● **Estratto della pagina**:

Ebbene, stando ai calcoli di S&P Global Platts Analytics, il taglio complessivo operato di paesi esterni alla cerchia dell’OPEC plus ha già raggiunto i 4.100.000 b/g. Di questi, la parte del leone spetta come previsto agli Usa, il cui output secondo l’Energy Information Administration, aveva toccato la settimana terminata l’8 maggio scorso 11.600.000 b/g, con un calo di ben 1.500.000 b/g rispetto ai livelli record di produzione (13.100.000 b/g) raggiunti il 13 marzo di quest’anno.
Le statistiche divulgate da Baker Hughes offrono un indicatore eloquente dell’attuale situazione del settore energetico in America: all’8 maggio 2020 risultavano essere attive in tutto il territorio Usa 374 trivelle, di cui 292 petrolifere, 80 gasiere e 2 miste, con un calo complessivo di ben 228 rispetto a quelle rilevate appena un mese prima. Come evidenzia il rapporto, da quando Baker Hughes fornisce statistiche sulle perforazioni, cioè dal 1940, che il numero di trivelle attive in America non è mai stato così basso.
Negli States, come conseguenza, dominano ansia ed incertezze. E a nulla è valsa la battaglia del commissario alle Ferrovie texane, Ryan Sitton, per superare i vincoli delle leggi antitrust e far aderire i produttori del Texas all’accordo OPEC plus plus al fine di limitare intenzionalmente la produzione. L’appoggio che Sitton ha ottenuto da numerosi operatori di piccole e medie dimensioni come Parsley Energy e Pioneer Natural Resources nulla ha potuto di fronte alla strenua opposizione del potente American Petroleum Institute (API), specialmente perché spalleggiata da majors quali ExxonMobil, ConocoPhillips e Chevron.
All’orizzonte, pertanto, Sitton vede accumularsi nubi nere e compatte. “Quando la domanda tornerà a 90-95 milioni di barili al giorno”, ha dichiarato il commissario a Bloomberg, “il paese con la maggior perdita di produzione di petrolio saranno assolutamente gli Stati Uniti”.
La cupa profezia di Sitton secondo cui gli Usa saranno i “grandi perdenti nel settore petrolifero globale” deve ora fare i conti con la contromossa trumpiana volta a consentire alle società dell’Oil & Gas di accedere al pacchetto di aiuti varato dal Congresso la cui liquidità è gestita dalla Fed.

● **Attività 1**:
Riporta parola per parola, dal testo sul calo della produzione petrolifera statunitense, il tratto che va da "Negli States, come" fino a "ConocoPhillips e Chevron.".
● **Attività 2**:
Prosegui il testo sul calo della produzione petrolifera negli Stati Uniti, riprendendo subito dopo la sua ultima frase.

● **Dati in esame**:
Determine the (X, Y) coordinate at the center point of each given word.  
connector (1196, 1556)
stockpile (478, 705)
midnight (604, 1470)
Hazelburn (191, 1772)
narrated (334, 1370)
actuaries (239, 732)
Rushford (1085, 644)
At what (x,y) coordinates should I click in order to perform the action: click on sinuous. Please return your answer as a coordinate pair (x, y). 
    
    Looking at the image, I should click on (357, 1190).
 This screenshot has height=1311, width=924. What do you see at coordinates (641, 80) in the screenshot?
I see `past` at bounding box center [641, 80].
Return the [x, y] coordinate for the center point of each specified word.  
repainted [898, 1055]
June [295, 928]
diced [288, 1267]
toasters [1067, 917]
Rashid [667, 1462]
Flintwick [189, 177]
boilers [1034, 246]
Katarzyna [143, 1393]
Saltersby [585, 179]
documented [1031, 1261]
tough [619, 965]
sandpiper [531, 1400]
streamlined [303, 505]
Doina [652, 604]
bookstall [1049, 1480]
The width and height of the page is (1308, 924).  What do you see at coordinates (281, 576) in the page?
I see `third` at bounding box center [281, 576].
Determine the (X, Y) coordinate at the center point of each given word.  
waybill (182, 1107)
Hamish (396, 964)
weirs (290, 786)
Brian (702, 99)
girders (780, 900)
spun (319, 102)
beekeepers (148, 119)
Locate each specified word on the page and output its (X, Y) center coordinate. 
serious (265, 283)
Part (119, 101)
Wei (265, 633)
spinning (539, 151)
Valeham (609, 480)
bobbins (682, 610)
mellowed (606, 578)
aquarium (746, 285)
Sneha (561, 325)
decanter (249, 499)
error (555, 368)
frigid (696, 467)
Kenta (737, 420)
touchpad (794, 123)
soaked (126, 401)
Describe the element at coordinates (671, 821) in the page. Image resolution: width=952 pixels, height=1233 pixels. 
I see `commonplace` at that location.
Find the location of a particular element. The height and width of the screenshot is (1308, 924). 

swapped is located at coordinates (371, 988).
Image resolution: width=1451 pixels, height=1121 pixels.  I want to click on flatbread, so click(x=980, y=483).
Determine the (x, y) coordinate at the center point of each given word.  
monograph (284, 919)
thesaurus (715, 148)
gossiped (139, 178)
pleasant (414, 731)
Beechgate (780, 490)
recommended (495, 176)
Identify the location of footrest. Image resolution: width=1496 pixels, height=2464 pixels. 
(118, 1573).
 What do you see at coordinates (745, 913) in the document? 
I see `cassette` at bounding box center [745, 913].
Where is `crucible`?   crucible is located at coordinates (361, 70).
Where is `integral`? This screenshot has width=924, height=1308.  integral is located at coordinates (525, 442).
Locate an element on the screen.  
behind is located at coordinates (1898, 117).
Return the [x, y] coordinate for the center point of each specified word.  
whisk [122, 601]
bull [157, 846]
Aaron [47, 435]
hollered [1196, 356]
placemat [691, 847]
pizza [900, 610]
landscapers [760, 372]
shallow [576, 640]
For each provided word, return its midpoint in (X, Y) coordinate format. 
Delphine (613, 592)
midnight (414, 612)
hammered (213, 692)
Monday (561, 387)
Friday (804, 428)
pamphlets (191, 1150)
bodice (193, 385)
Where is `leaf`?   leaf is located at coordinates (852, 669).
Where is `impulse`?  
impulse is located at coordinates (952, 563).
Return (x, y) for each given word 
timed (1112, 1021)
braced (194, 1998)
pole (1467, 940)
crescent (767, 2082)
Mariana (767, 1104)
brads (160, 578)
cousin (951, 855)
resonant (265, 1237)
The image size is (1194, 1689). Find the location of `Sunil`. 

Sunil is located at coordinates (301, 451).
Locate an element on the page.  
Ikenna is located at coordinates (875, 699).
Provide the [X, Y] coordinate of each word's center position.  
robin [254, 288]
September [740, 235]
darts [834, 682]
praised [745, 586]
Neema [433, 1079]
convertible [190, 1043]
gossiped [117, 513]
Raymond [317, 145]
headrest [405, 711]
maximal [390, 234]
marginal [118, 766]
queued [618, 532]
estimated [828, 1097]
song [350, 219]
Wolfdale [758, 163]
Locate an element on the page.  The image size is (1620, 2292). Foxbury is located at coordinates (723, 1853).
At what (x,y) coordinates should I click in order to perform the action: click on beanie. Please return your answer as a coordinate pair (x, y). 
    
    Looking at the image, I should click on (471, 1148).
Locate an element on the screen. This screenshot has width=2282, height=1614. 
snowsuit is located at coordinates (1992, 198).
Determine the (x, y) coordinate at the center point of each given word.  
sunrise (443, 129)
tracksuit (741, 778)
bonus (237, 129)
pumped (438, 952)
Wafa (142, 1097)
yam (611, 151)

● **Spazio risposta 1**:
Negli States, come conseguenza, dominano ansia ed incertezze. E a nulla è valsa la battaglia del commissario alle Ferrovie texane, Ryan Sitton, per superare i vincoli delle leggi antitrust e far aderire i produttori del Texas all’accordo OPEC plus plus al fine di limitare intenzionalmente la produzione. L’appoggio che Sitton ha ottenuto da numerosi operatori di piccole e medie dimensioni come Parsley Energy e Pioneer Natural Resources nulla ha potuto di fronte alla strenua opposizione del potente American Petroleum Institute (API), specialmente perché spalleggiata da majors quali ExxonMobil, ConocoPhillips e Chevron.

● **Spazio risposta 2**:
A parte tuttavia alcuni punti ancora oscuri – “non è ancora chiaro”, sottolinea il rapporto del Cer, “se un eventuale finanziamento della Fed comporti lo scambio di quote azionarie con diritto di voto al fine di bloccare la produzione” – non tutti negli Usa ritengono che l’intervento della Fed possa rivelarsi, se non utile, decisivo sulle sorti di un’industria già condannata da altri fattori in gioco.
Sono in molti infatti a pensarla come Mike Cantrell, Ceo di Oklahoma Energy Producers Alliance e Postwood Energy, per il quale “quest’anno la metà di quelle aziende sarebbe [comunque] fallita” anche senza l’intervento devastante del fattore Covid-19, dal momento che il loro vero problema è il modello di business.
È un problema che ha spinto Tom Sanzillo, direttore finanziario dell’Institute for Energy Economics and Financial Analysis, ad affermare che nemmeno se tutti i miliardi di dollari a disposizione della Fed fossero riversati nel comparto Oil & Gas si riuscirebbe a scioglierne il problema di solvibilità a lungo termine.
Chi è destinato a pagare il prezzo più alto sul dossier petrolio sono i frackers, che non dispongono – per ragioni squisitamente geologiche – dell’opzione di chiudere i pozzi. È una strada impraticabile per il motivo illustrato da David Messler: una volta chiuso un pozzo, potrebbe risultare definitivamente compromessa la possibilità di rimetterlo in moto o, se non altro, di farlo tornare ai livelli produttivi precedenti.
Così, quando Messler stima che “(l)’effetto netto sarà probabilmente meno petrolio e gas rispetto a prima”, non fa altro che confermare le previsioni di Standard Chartered, secondo la quale entro la fine dell’anno il tight oil Usa crollerà di 2.740.000 b/g.